Solid waste staff updated the board on a suite of landfill projects and operational fixes, saying 2025 tonnage and revenue rose to roughly 772,000 tons and about $28 million in revenue, with 2026 projected at ~780,000–800,000 tons and approximately $30 million in revenue.
On gas capture, staff said they restarted a vertical‑well program, installing a little over 20 vertical wells in addition to the existing horizontal network to increase methane extraction; the vertical‑well work is part of a roughly $1.4 million project and should tie into the existing collection line and flare within about 30 working days.
To address recent leachate problems, crews emptied the north pond and plan targeted cleaning of the south pond; camera inspection found scaling between the pond and the pump house, and staff are contracting for scaling removal and additional cleanouts to reduce future line failures. Staff discussed options to upgrade the old rail loading area so trucks can be filled at ground level and to increase simultaneous loading capacity from two trucks toward three or four.

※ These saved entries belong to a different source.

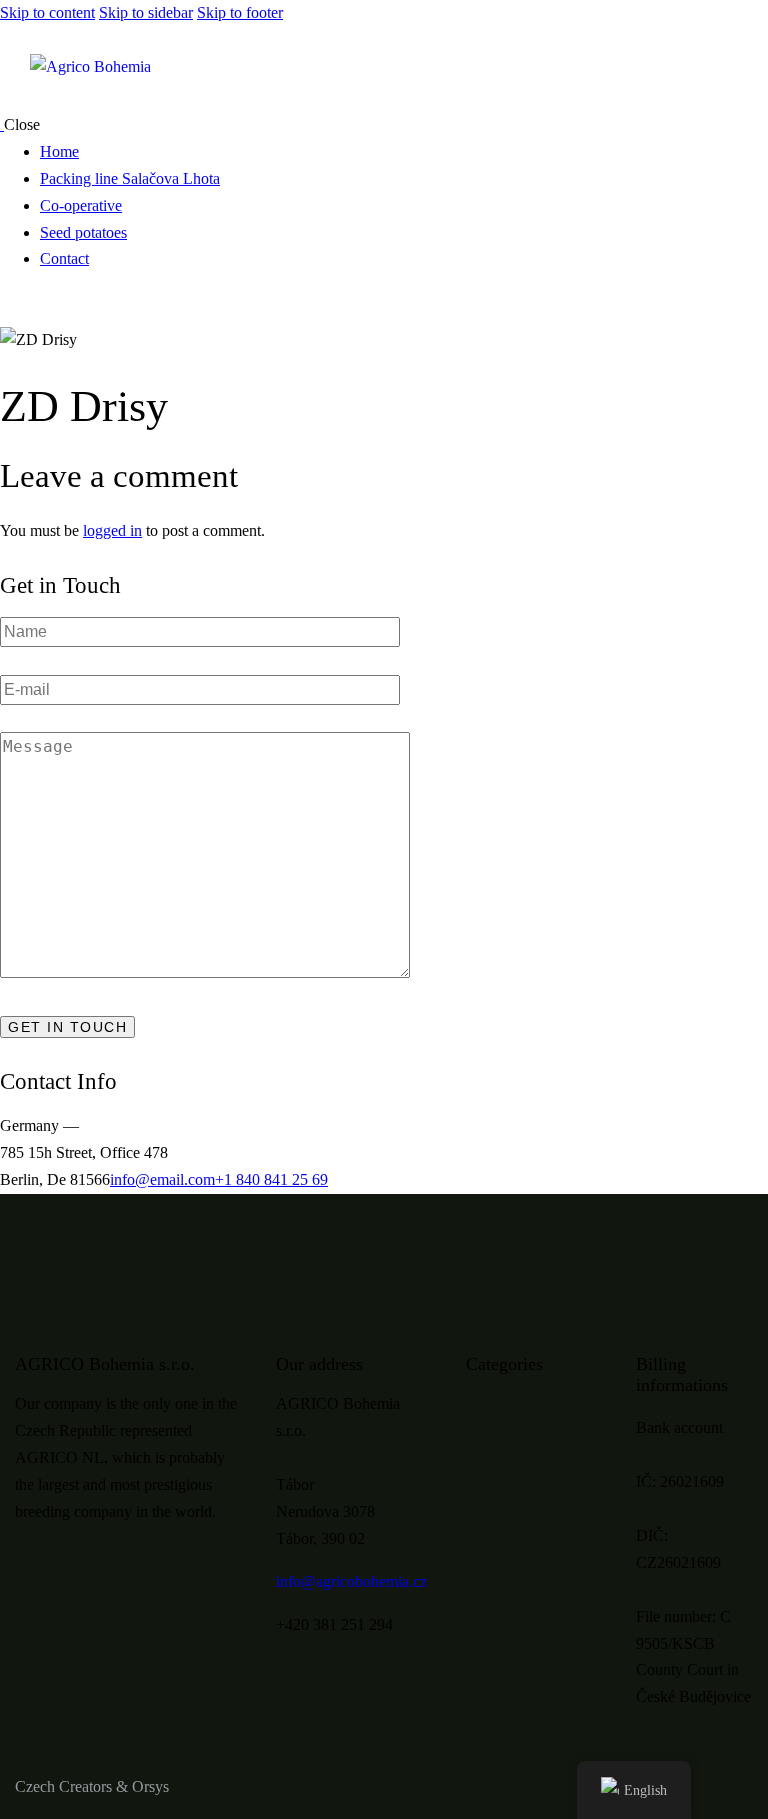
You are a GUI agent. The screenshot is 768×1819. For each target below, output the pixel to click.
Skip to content (47, 12)
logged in (112, 530)
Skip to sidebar (146, 12)
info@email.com (162, 1179)
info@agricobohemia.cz (351, 1581)
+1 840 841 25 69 (271, 1179)
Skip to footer (240, 12)
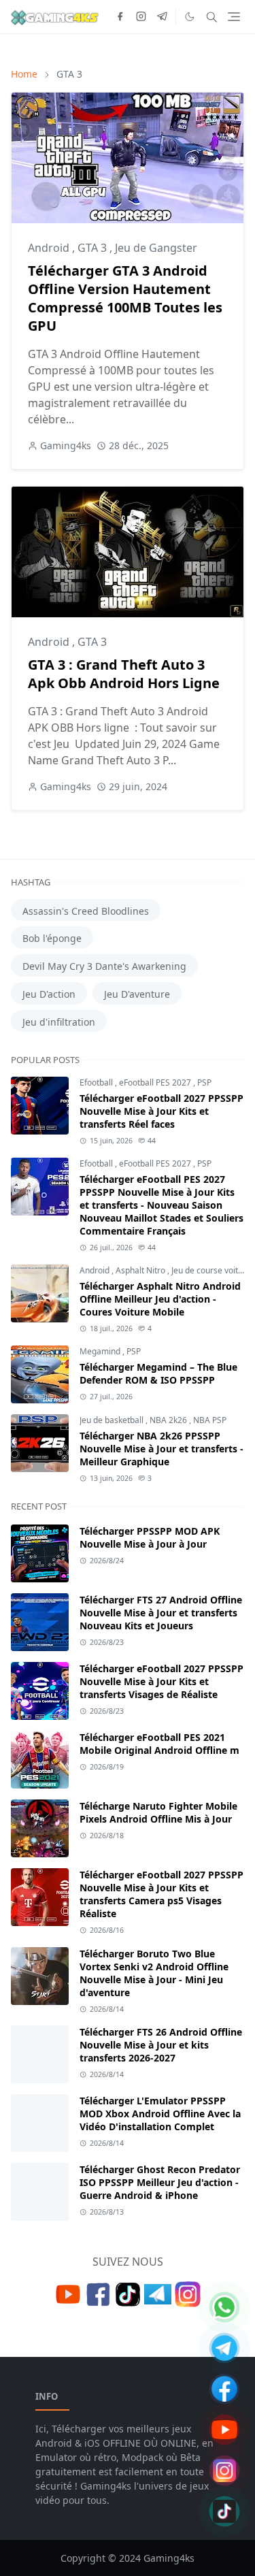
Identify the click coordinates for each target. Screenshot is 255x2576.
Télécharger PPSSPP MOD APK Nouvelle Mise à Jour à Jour (150, 1537)
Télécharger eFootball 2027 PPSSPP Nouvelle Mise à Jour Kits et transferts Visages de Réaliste (161, 1681)
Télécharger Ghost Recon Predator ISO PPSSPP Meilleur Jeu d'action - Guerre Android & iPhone (160, 2182)
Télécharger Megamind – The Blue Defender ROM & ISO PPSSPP (158, 1373)
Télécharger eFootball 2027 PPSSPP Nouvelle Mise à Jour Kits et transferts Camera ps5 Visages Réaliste (161, 1894)
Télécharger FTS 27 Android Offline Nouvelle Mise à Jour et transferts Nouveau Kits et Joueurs (161, 1612)
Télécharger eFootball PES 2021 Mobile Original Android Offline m (159, 1744)
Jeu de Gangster (156, 247)
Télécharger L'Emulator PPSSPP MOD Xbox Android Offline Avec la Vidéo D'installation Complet (160, 2113)
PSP (204, 1082)
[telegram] (162, 17)
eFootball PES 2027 (156, 1082)
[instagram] (141, 17)
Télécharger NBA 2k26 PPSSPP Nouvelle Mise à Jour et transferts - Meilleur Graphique (161, 1448)
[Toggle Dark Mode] (190, 16)
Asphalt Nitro (141, 1270)
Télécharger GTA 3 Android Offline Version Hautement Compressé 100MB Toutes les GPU (125, 298)
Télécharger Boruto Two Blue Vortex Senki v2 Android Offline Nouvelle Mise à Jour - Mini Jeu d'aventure (154, 1973)
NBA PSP (209, 1420)
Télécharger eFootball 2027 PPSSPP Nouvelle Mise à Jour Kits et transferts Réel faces (161, 1111)
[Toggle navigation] (234, 16)
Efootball (97, 1082)
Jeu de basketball (113, 1420)
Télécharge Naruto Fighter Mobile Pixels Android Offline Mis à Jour (158, 1812)
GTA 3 (93, 247)
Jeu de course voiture (211, 1270)
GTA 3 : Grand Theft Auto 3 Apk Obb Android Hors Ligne (124, 673)
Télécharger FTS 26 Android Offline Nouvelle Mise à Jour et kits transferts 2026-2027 (161, 2044)
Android (50, 247)
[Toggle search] (212, 17)
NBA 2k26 (169, 1420)
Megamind (101, 1351)
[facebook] (120, 17)
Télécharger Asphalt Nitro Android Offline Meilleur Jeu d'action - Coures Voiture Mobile (160, 1298)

Because of scaling and periodic blockages in the 16‑mile leachate line, staff are evaluating pipeline 'pig' devices with transponders and temporary or permanent sensors. Basic tracker packages were cited at a few thousand dollars and permanent sensor nodes at about $8,000 each; fully instrumenting the line plus cleanouts could exceed $100,000 depending on configuration. A single pig run currently takes about six hours and 20 minutes end to end, staff said.
Looking to 2027, staff described cell‑10 construction (about 14 acres) with an engineer’s estimate near $27.5 million for liner systems, leachate channels and related work. Separately, the county intends to replace the Tenant Way flare; procurement bids were nonconforming and staff recommended rejecting all bids and rolling flare procurement into the broader construction contract, with a planned bid release in late July or early August. Staff noted closure funds will pay much of the replacement work.
The update included equipment news: a new compactor (Cat‑class unit) is expected on site in about two weeks for operational deployment. Staff emphasized that permitting and discharge options for leachate treatment are complex and could require multi‑year planning if the county pursues on‑site treatment or seeks discharge permits to outside plants.